Entries supplied:

··········

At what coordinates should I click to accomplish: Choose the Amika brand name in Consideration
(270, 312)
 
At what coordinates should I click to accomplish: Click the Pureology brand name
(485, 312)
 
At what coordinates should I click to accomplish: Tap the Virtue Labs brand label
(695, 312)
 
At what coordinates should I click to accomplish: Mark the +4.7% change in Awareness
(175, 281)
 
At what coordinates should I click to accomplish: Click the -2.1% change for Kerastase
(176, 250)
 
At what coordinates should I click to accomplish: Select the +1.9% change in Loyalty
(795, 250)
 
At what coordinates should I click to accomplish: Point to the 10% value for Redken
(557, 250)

··········

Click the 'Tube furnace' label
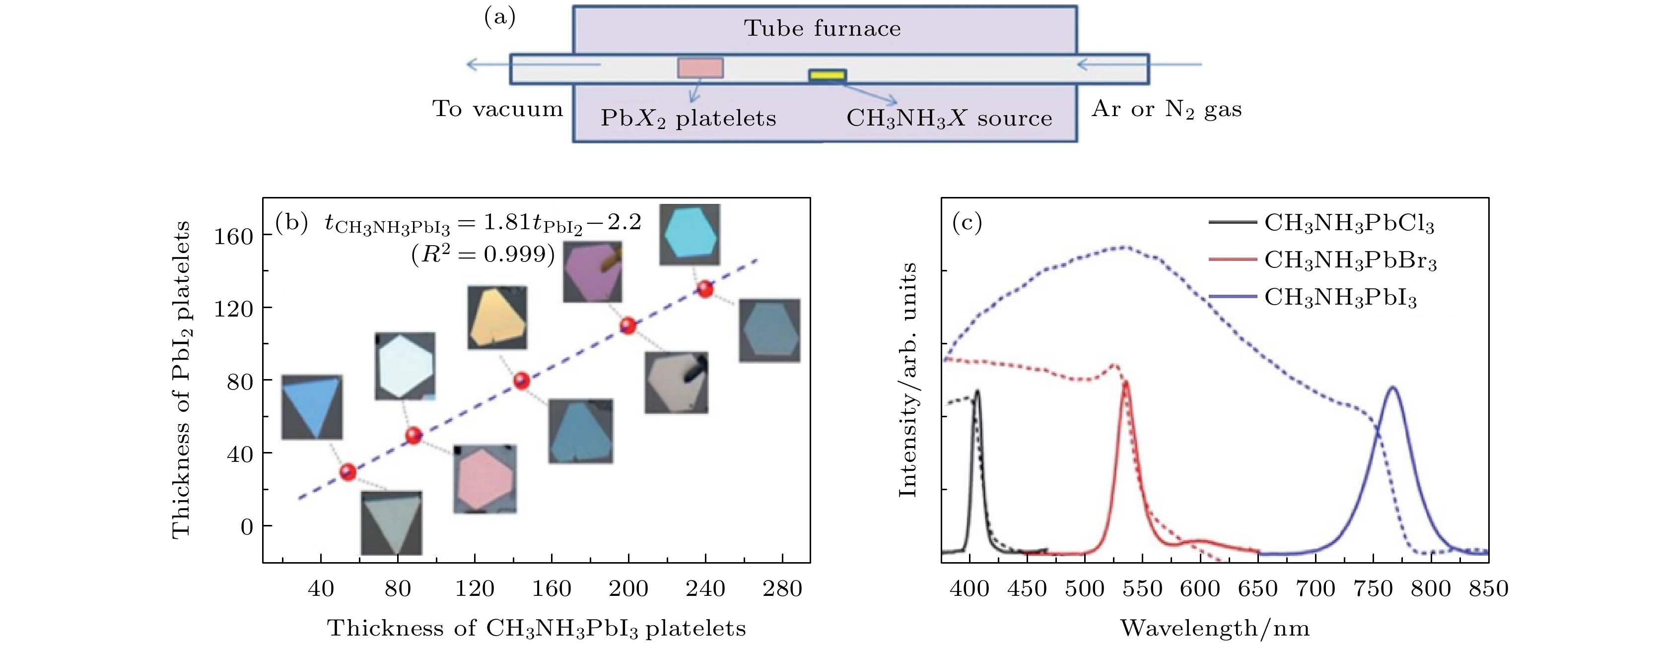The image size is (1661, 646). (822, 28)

··········

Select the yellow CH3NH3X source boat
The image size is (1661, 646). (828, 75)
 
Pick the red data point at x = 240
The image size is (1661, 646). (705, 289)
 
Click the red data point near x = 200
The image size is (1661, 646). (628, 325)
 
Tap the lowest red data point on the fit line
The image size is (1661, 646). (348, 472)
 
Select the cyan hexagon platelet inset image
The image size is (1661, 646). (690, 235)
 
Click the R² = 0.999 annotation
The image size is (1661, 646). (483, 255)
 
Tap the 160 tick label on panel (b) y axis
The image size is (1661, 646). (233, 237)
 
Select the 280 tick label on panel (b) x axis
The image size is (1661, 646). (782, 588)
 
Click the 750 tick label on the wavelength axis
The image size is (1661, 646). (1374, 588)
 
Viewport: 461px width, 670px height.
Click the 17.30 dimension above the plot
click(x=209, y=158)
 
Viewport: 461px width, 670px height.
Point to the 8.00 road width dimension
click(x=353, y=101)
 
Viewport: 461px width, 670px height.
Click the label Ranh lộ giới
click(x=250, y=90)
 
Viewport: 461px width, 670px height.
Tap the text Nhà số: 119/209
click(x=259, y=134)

··········

Set problem: Can you reproduce word for word the lines above, starting at the line containing "Tap the 160 tick label on panel (b) y axis" and ending at the line containing "click(x=259, y=134)", with both of those lines included?

Solution to this exercise:
Tap the 160 tick label on panel (b) y axis
The image size is (1661, 646). (233, 237)
 
Select the 280 tick label on panel (b) x axis
The image size is (1661, 646). (782, 588)
 
Click the 750 tick label on the wavelength axis
The image size is (1661, 646). (1374, 588)
 
Viewport: 461px width, 670px height.
Click the 17.30 dimension above the plot
click(x=209, y=158)
 
Viewport: 461px width, 670px height.
Point to the 8.00 road width dimension
click(x=353, y=101)
 
Viewport: 461px width, 670px height.
Click the label Ranh lộ giới
click(x=250, y=90)
 
Viewport: 461px width, 670px height.
Tap the text Nhà số: 119/209
click(x=259, y=134)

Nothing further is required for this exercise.